Sweetness and Light, chapter three


‘You’re back.’

‘I got your oranges.’

Our oranges.

‘Thanks, love.’

I put the newspaper down on the kitchen table and filled the kettle up.

‘Lovely,’ said Mum. ‘Make a pot, will you?’

‘Okay,’ I said. An image of a possible future filling canteen sized urns with tea in a staff canteen and brewing it until it was thick as petrol, lit a flare in my head. I used the big cups. I picked up my newspaper on the way out – there were lists to make, CVs to write, letters to draft, stamps to buy.

‘Stay here, love,’ said Mum, ‘pull up a pew. We can drink our tea together.’ Her smile was a fine, fuschia dash.

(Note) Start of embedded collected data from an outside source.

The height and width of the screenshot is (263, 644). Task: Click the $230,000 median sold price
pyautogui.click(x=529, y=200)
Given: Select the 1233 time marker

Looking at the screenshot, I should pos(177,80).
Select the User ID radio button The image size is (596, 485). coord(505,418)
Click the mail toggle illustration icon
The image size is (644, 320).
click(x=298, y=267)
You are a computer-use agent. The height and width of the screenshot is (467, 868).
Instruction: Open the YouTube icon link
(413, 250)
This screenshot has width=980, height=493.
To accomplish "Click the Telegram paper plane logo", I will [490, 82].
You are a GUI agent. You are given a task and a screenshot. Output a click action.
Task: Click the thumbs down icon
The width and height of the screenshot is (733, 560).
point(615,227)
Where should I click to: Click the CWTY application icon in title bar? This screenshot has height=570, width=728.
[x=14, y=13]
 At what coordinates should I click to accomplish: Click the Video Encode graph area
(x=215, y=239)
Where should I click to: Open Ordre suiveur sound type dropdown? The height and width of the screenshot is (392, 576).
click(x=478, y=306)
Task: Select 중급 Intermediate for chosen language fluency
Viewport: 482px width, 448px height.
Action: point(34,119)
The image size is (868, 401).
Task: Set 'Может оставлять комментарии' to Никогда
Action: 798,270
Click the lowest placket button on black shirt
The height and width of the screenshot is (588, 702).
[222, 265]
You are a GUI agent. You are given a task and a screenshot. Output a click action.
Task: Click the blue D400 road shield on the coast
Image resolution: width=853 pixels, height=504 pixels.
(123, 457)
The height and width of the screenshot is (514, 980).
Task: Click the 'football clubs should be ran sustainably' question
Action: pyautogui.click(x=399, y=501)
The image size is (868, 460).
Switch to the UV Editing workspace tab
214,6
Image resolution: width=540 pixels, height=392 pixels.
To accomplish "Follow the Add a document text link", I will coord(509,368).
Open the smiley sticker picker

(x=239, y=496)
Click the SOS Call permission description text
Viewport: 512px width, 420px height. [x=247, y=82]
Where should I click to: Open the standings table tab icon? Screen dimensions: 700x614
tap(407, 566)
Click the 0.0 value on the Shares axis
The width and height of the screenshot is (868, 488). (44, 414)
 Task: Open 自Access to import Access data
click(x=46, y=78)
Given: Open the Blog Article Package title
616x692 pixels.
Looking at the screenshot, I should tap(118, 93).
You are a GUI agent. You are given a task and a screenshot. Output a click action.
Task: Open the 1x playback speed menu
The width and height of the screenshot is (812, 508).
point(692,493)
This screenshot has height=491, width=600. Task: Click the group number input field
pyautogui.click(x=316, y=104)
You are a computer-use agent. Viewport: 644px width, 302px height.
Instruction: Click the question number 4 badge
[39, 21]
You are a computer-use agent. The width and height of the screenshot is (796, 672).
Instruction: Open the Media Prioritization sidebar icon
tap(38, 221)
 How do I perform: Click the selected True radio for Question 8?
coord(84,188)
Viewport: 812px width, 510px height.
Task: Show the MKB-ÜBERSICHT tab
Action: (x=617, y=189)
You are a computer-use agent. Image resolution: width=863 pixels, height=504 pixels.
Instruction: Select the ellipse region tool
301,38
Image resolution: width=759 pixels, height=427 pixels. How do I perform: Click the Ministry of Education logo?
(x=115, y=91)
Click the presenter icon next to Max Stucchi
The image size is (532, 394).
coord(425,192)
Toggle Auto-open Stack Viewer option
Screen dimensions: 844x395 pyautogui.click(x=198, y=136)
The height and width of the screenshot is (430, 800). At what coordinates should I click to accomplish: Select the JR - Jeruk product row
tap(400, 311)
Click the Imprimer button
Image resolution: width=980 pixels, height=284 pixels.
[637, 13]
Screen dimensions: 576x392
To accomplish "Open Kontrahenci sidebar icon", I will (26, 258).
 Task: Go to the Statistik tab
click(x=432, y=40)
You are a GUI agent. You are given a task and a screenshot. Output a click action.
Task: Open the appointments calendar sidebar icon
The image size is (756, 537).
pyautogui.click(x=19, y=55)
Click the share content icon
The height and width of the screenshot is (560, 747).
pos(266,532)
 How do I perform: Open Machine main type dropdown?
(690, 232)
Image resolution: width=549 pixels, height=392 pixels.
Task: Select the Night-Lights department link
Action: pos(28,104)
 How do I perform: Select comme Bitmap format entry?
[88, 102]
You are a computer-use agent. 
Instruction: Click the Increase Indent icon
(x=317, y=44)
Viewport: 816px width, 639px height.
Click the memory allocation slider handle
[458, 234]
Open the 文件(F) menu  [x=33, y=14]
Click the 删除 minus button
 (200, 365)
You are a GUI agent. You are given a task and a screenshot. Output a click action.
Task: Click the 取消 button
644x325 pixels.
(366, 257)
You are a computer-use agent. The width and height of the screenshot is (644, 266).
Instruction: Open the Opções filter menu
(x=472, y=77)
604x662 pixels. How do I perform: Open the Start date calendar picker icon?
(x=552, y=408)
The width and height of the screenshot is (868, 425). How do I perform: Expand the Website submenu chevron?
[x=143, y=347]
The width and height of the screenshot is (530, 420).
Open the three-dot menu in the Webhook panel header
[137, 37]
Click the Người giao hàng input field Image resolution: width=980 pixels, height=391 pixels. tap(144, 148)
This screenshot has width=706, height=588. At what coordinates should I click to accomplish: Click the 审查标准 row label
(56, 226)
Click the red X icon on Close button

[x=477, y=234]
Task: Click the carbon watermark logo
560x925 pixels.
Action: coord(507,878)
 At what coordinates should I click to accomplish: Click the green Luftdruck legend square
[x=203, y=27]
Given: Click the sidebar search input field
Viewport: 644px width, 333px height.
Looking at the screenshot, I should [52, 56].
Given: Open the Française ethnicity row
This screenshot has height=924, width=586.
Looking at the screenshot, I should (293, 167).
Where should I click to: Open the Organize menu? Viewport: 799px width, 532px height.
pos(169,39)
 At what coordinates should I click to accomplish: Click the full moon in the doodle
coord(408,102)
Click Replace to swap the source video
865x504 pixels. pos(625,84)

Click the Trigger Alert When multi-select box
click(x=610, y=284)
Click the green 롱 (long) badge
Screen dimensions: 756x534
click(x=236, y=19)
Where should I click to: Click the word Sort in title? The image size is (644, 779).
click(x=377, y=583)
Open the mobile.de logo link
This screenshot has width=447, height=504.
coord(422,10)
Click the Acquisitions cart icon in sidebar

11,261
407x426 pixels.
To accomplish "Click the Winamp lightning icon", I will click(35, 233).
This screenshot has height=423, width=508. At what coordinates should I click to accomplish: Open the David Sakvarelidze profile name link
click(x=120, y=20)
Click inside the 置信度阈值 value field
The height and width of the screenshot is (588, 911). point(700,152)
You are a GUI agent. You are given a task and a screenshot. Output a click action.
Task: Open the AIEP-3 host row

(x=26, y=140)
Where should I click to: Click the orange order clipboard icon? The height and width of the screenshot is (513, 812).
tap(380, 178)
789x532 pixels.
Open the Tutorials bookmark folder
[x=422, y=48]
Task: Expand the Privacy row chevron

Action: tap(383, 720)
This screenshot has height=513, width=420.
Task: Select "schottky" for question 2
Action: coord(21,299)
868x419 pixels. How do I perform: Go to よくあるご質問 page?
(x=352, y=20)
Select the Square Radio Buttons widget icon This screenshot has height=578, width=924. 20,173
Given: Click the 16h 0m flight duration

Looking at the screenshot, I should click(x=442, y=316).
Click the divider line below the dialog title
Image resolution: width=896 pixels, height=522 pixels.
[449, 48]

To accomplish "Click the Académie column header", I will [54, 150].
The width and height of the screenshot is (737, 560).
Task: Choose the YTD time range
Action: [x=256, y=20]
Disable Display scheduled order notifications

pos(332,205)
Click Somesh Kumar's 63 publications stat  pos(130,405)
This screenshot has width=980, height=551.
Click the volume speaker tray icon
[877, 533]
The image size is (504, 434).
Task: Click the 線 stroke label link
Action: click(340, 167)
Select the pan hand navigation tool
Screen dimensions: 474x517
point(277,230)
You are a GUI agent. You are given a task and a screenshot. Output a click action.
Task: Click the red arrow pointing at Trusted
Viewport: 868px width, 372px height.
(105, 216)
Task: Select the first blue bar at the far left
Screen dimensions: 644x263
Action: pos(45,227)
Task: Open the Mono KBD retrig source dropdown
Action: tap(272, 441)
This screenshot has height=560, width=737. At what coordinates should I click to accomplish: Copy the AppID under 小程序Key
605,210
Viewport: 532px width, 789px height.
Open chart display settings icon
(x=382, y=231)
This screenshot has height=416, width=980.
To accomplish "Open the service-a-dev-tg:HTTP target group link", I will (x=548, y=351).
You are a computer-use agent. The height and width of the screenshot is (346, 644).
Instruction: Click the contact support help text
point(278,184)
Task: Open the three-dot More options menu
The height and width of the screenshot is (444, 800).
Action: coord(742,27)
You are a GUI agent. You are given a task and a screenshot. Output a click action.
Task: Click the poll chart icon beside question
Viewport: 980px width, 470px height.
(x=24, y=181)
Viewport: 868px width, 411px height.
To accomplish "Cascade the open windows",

‘I’ve got to do this, Mum,’ I said, gesturing with the newspaper. ‘It’s time I sorted myself out, isn’t? There’s been enough sitting around feeling sorry for myself.’

She didn’t show any disappointment, though her disappointment must have spanned years. A lifetime – my lifetime, to be precise – spent encouraging me in artistic pursuits, buying me cameras, downloading art school application forms, praising my efforts, and here I was ticking the small ads in the back of the local Gazette and applying for admin jobs in printers.

Back in the warm womb of my room I closed the curtains and opened my notebook. A clean, white page never felt like a fresh start to me, it felt like a wide-eyed stare. I stared back. Then I began to write.

I wrote a list of preparation tasks – buy printer paper, write CV, buy stamps. I made a list of potential employers and application deadlines. Then I turned the page to list my skills. Pale yellow light skimmed the blank white paper. I turned back to the previous page and wrote ‘skills’ again, this time under a list of deadlines. It sat less hostilely on the page when it shared the space. A tree creaked outside my window, the pipes tapped and spat, a bird whistled. I listened. There was a thickness to the silence once I focussed on it. It clustered around me.


I closed the notebook.

‘You brought your cup down. Thanks, love.’

‘That’s okay.’ I put it down on the draining board.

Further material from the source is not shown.